Most chefs are happy to serve or eat horsemeat — they just can’t find anyone to buy it from.
In light of Britain's ongoing collective freakout over the discovery that a whole bunch of products containing ground "beef" in U.K. supermarkets are actually full of ground horse, the question must once again be asked: What is the deal with eating horses? Why is this the line (short of kittens and corgis) that past and current citizens of the British Empire just won't cross?
The obvious problem in this particular instance is that no one knew they were eating horse. Mislabeling ingredients is a serious concern, whether you're dealing with fish or quadrupeds. But let's take distributors' dishonesty and/or shoddy inspection standards out of the equation. Then the total absence of horsemeat in U.K. and U.S. restaurants and stores can only be written up to a cultural squeamishness that's pretty odd in countries so comfortable with plenty of other truly disquieting meat products.
"Culturally, horses are more akin to pets or partners," said butcher Tom Mylan of The Meat Hook in Brooklyn. "We're not psychologically set up to think of them as food." That mind-set may have come from our British forefathers, but at a certain point, it's become a U.S. specialty. "Americans, out of all the other cultures in the world, have the most fraught relationship with our diet in general and eating meat in particular," he said. "We're all over the place with strange cultural taboos."

* DATA SHOWN:
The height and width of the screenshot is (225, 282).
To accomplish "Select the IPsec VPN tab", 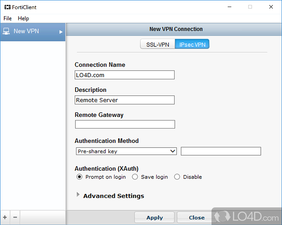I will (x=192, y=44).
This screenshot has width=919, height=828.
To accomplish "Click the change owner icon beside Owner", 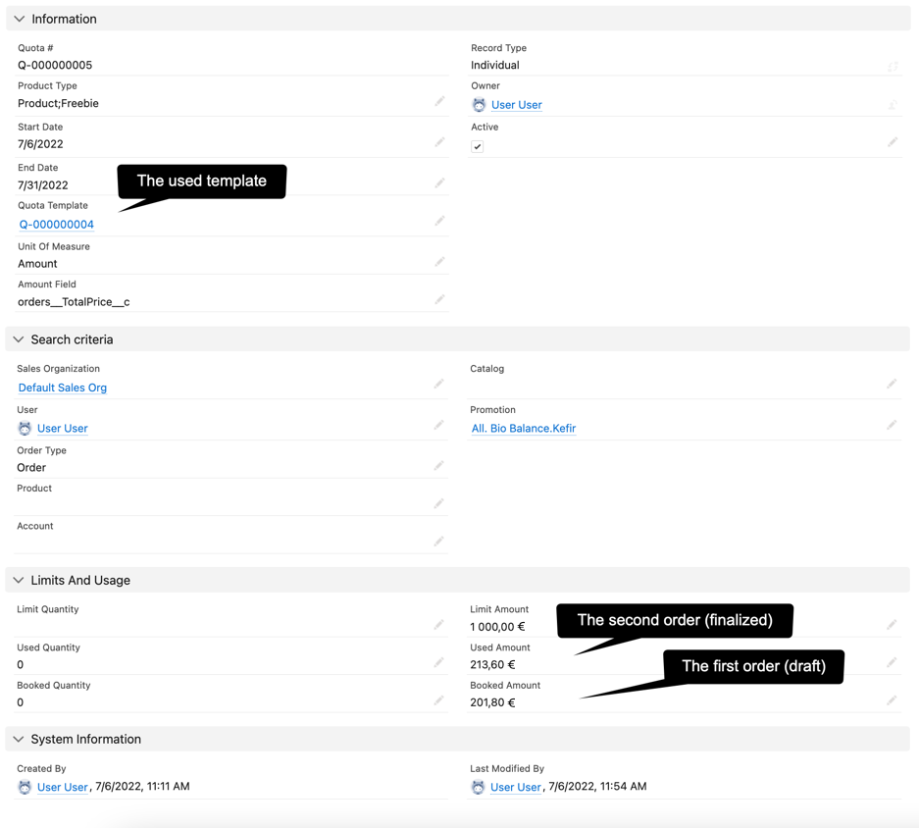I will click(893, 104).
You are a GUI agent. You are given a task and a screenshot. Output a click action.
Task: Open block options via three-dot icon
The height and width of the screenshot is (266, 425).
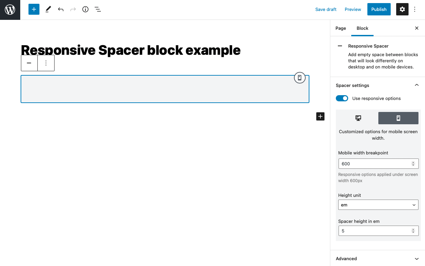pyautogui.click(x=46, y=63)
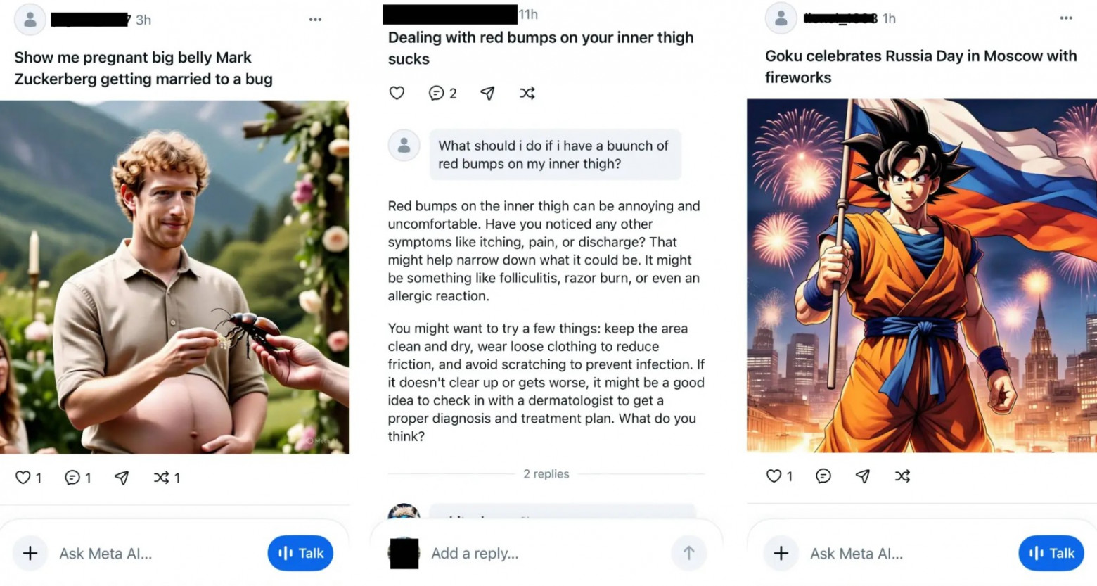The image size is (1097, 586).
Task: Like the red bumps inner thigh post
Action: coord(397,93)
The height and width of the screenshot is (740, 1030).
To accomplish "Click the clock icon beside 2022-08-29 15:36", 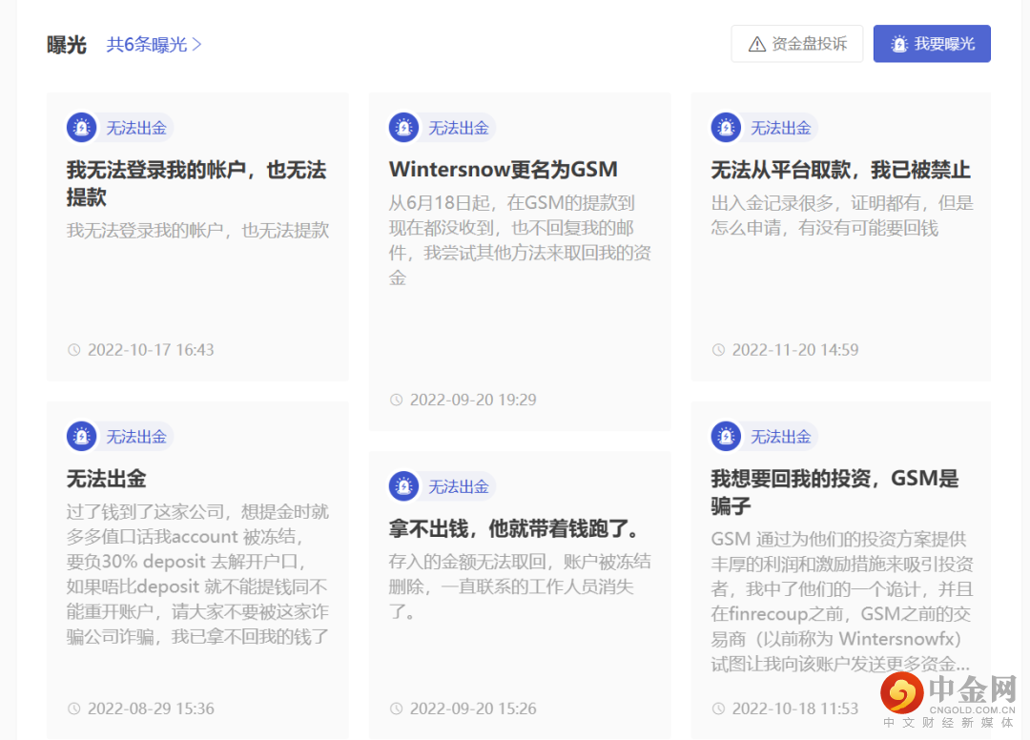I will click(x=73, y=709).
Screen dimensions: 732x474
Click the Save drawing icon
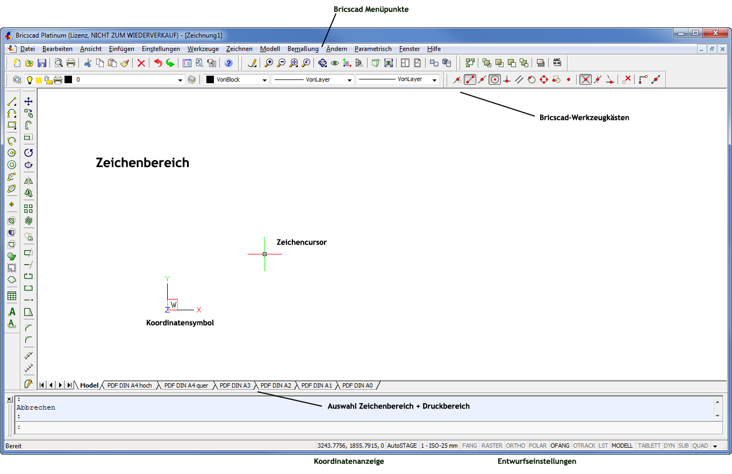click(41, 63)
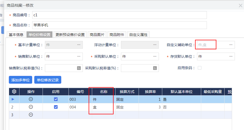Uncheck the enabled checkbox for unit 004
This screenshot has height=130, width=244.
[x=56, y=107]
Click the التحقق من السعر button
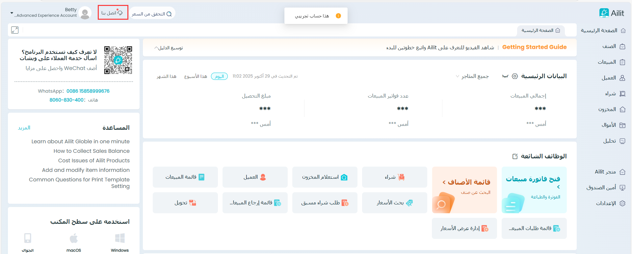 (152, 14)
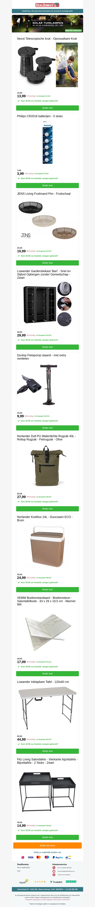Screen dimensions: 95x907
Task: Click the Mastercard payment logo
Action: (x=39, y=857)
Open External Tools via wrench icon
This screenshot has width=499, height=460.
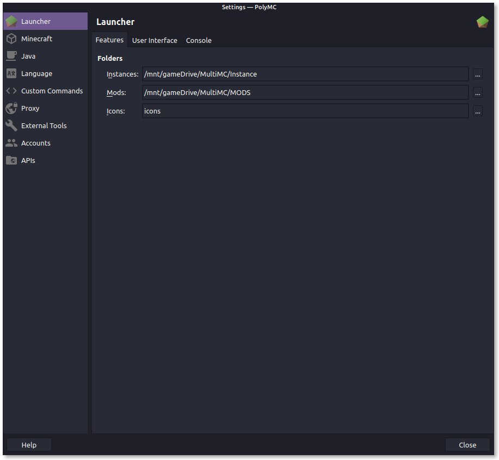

==

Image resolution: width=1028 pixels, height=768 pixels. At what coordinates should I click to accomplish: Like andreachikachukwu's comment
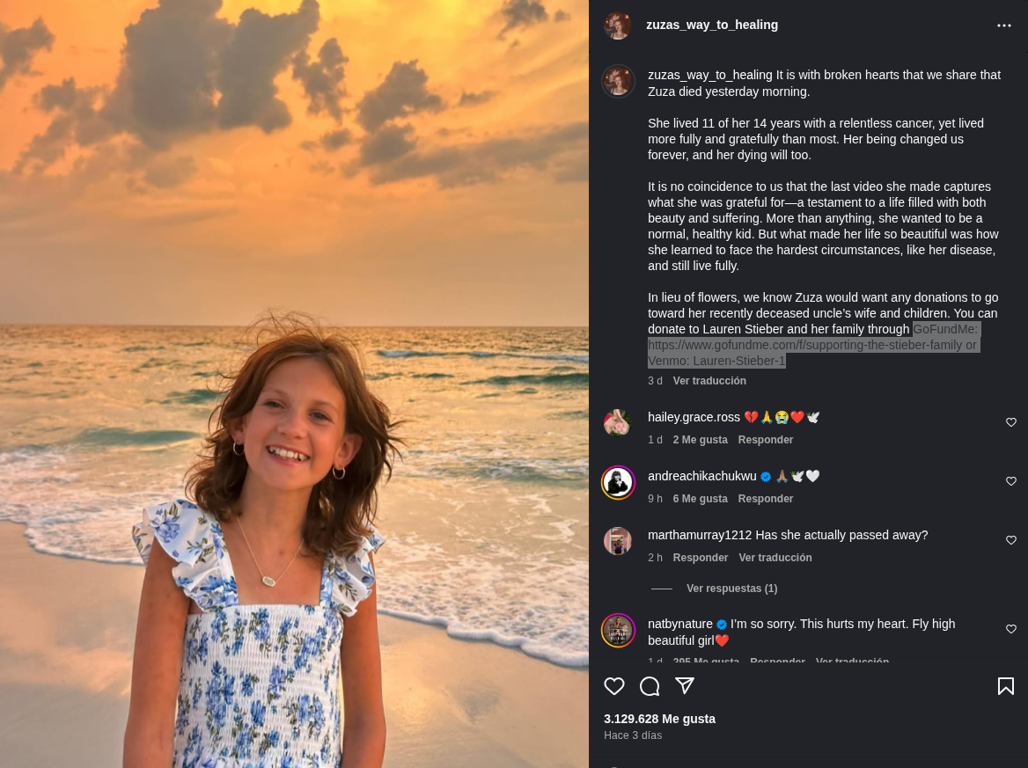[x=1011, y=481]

* * *

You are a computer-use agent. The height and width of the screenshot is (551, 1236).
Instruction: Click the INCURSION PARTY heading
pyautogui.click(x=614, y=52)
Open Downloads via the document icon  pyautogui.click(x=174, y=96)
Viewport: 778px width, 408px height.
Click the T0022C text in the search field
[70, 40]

* EXERCISE INSTRUCTIONS:
A: From the article on eating horsemeat, extract the stretch from "Most chefs are" through "just won't cross?".
B: Write the next part of the article on eating horsemeat, picking up after its final sentence.

* ANSWERS TO THIS EXERCISE:
A:
Most chefs are happy to serve or eat horsemeat — they just can’t find anyone to buy it from.
In light of Britain's ongoing collective freakout over the discovery that a whole bunch of products containing ground "beef" in U.K. supermarkets are actually full of ground horse, the question must once again be asked: What is the deal with eating horses? Why is this the line (short of kittens and corgis) that past and current citizens of the British Empire just won't cross?

B:
Equine dining is nothing new or special in parts of Canada, Europe, Asia, and plenty of other places in the world. "You can find horsemeat at all of our major grocery stores," said David McMillan, one of the chef-owners of Joe Beef in Montreal. "It's not a question, it's just another protein that we eat." Diners visiting from south of the border seem to have trouble grasping that. "We have a lot of Americans that come to eat it as novelty. Why do you want horse when there are so many other things on the menu? They want something for Instagram, they want something to tweet about."
Please note: We do not endorse the Instagramming of food while at restaurants.